W związku z tym konieczne jest dokładne zidentyfikowanie momentu, w którym termin do wniesienia odwołania zaczyna swój bieg. Należy liczyć go co do zasady od momentu doręczenia zainteresowanemu pisemnego oświadczenia woli pracodawcy. Problem pojawia się dopiero wówczas, gdy pracownik odmówi przyjęcia wypowiedzenia w formie pisemnej, ponieważ – z jednej strony – dotarła do niego informacja o wypowiedzeniu umowy, przekazana przez pracodawcę ustnie, z drugiej zaś – zwalniany nie ma wypowiedzenia w formie pisemnej.
W mojej ocenie należy podzielić stanowisko Sądu Najwyższego (sygn. I PKN 501/97), który stwierdził, iż wypowiedzenie warunków umowy o pracę jest dokonane w momencie, w którym dotarło do pracownika w sposób umożliwiający mu zapoznanie się z oświadczeniem o wymówieniu, choćby nawet odmówił zapoznania się z jego treścią.
Złożenie takiego oświadczenia w formie ustnej powoduje otwarcie terminu do wystąpienia z powództwem o odszkodowanie. SN stwierdził, że przez „doręczenie pracownikowi pisma wypowiadającego umowę o pracę” należy rozumieć nie tylko faktyczne wręczenie, ale także udaremnioną przez zainteresowanego próbę doręczenia mu tego pisma (sygn. III PZP 17/02). Stanowisko wyrażone w tym wyroku zostało powszechnie przyjęte przez sądy pracy i znajduje odbicie w praktyce.
Mając na uwadze utrwalony w orzecznictwie pogląd, iż termin do wniesienia przez pracownika odwołania od wymówienia rozpoczyna bieg mimo odmowy przyjęcia oświadczenia pracodawcy na piśmie, należy rozważyć czy w związku z tym w razie uchybienia siedmiodniowemu terminowi do wniesienia odwołania, zainteresowany będzie mógł liczyć na przywrócenie tego terminu przez sąd.
Moim zdaniem Sąd Najwyższy słusznie stwierdził, iż w sytuacji, w której pracownik odmówił przyjęcia pisemnego oświadczenia o wypowiedzeniu umowy, zawierającego prawidłowe pouczenie o prawie odwołania do sądu, nie może on skutecznie żądać przywrócenia terminu do wniesienia odwołania (sygn. I PKN 41/96).
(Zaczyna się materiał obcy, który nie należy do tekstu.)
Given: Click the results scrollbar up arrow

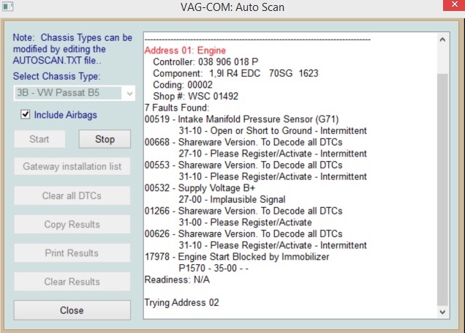Looking at the screenshot, I should tap(443, 37).
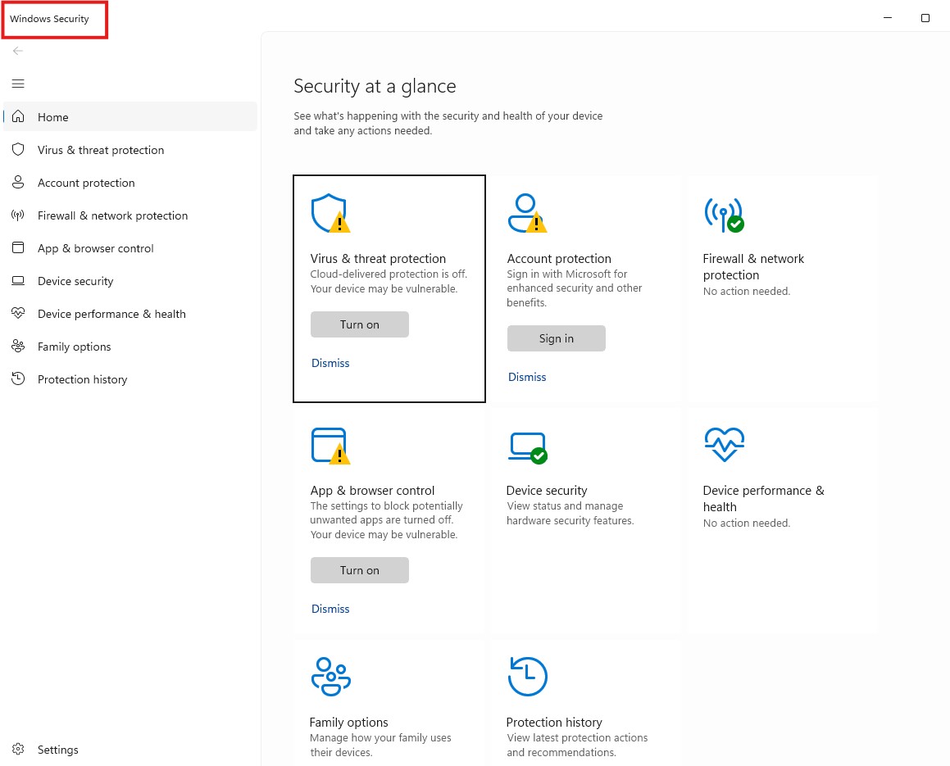The width and height of the screenshot is (950, 766).
Task: Open the Device security laptop icon tile
Action: (x=526, y=446)
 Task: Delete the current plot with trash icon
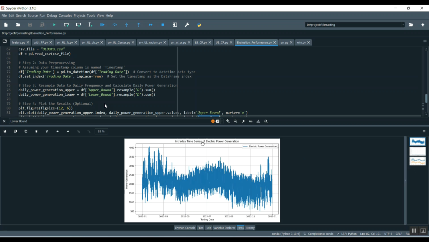pyautogui.click(x=36, y=131)
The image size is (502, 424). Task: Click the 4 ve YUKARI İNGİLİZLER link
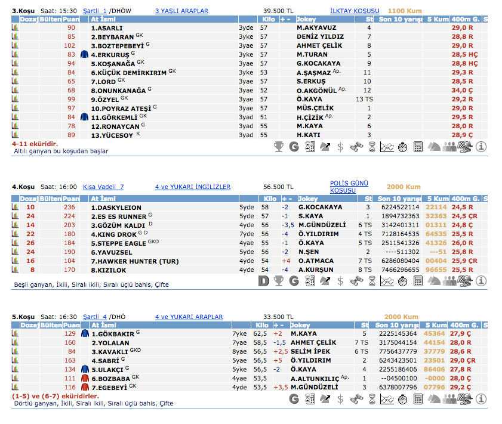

Odmawiając przyjęcia pisemnego wypowiedzenia, zainteresowany sam pozbawia się dostępu do informacji, które pomogłyby mu złożyć odwołanie do właściwego sądu oraz we właściwym terminie.
Okoliczności, które uzasadniałyby przywrócenie terminu, powinny być niezależne od woli pracownika. Należą do nich m.in. choroba uniemożliwiająca mu złożenie odwołania oraz niepouczenie przez pracodawcę o przysługującym prawie do odwołania do sądu.
Jeżeli zatem zwalniany zamierza skorzystać z ochrony swoich praw przed sądem, to powinien pamiętać o tym, że odmowa przyjęcia pisemnego wypowiedzenia nie uchroni go przed negatywnymi skutkami związanymi z upływem terminu do wniesienia odwołania.